Used in Materials Science:
N,N-dimethyl-pyrimidine-2,5-diamine is utilized in materials science for the synthesis of novel materials with specific properties. Its unique structure allows for the creation of pyrimidine-based materials that can be applied in various high-tech industries, including electronics and nanotechnology.
Used as a Corrosion Inhibitor in Metalworking Fluids:
N,N-dimethyl-pyrimidine-2,5-diamine is studied for its potential use as a corrosion inhibitor in metalworking fluids. Its application helps to protect metal surfaces from corrosion, extending the life of machinery and reducing maintenance costs in industrial settings.
Used as a Precursor in the Synthesis of Heterocyclic Compounds:
N,N-dimethyl-pyrimidine-2,5-diamine also acts as a precursor in the synthesis of heterocyclic compounds, which have significant medicinal and agricultural applications. Its role in the production of these compounds is crucial for the development of new chemical entities with potential therapeutic and pesticidal properties.

Upstream product

• 1083329-56-9 5-N-benzylamino-2-N,N-dimethylaminopyrimidine 
• 38696-21-8 5-bromo-N,N-dimethylpyrimidin-2-amine 

Relevant articles and documents

Preparation of highly reactive pyridine- and pyrimidine-containing diarylamine antioxidants

We recently reported a preliminary account of our efforts to develop novel diarylamine radical-trapping antioxidants (Hanthorn, J. J. et al. J. Am. Chem. Soc. 2012, 134, 8306-8309) wherein we demonstrated that the incorporation of ring nitrogens into diphenylamines affords compounds which display a compromise between H-atom transfer reactivity to peroxyl radicals and stability to one-electron oxidation. Herein we provide the details of the synthetic efforts associated with that report, which have been substantially expanded to produce a library of substituted heterocyclic diarylamines that we have used to provide further insight into the structure-reactivity relationships of these compounds as antioxidants (see the accompanying paper, DOI: 10.1021/jo301012x). The diarylamines were prepared in short, modular sequences from 2-aminopyridine and 2-aminopyrimidine wherein aminations of intermediate pyri(mi)dyl bromides and then Pd-catalyzed cross-coupling reactions of the amines and precursor bromides were the key steps to yield the diarylamines. The cross-coupling reactions were found to proceed best with Pd(η3-1-PhC3H 4)(η5-C5H5) as precatalyst, which gave higher yields than the conventional Pd source, Pd2(dba) 3.

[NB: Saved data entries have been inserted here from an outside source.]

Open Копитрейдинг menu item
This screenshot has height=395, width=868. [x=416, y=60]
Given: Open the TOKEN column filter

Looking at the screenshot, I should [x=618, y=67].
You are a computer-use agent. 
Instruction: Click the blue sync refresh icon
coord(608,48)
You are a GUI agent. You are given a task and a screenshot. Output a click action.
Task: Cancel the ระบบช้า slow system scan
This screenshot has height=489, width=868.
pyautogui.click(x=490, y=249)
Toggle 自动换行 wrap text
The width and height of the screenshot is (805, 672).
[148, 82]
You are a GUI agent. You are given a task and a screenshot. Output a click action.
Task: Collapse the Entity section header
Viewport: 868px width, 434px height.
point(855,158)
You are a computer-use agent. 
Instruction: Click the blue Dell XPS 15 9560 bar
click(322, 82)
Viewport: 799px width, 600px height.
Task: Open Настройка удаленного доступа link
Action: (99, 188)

A simple Cu-catalyzed coupling approach to substituted 3-pyridinol and 5-pyrimidinol antioxidants

(Chemical Equation Presented) A convenient approach to 3-pyridinols and 5-pyrimidinols via a two-step Cu-catalyzed benzyloxylation/catalytic hydrogenation sequence is presented. The corresponding 3-pyridinamines and 5-pyrimidinamines can be prepared in an analogous sequence utilizing benzylamine in lieu of benzyl alcohol. The radical-scavenging ability of these derivatives are preliminarily explored and reveal that the increased acidities of the pyridinols and pyrimidinols render them susceptible to more significant kinetic solvent effects when compared to phenols.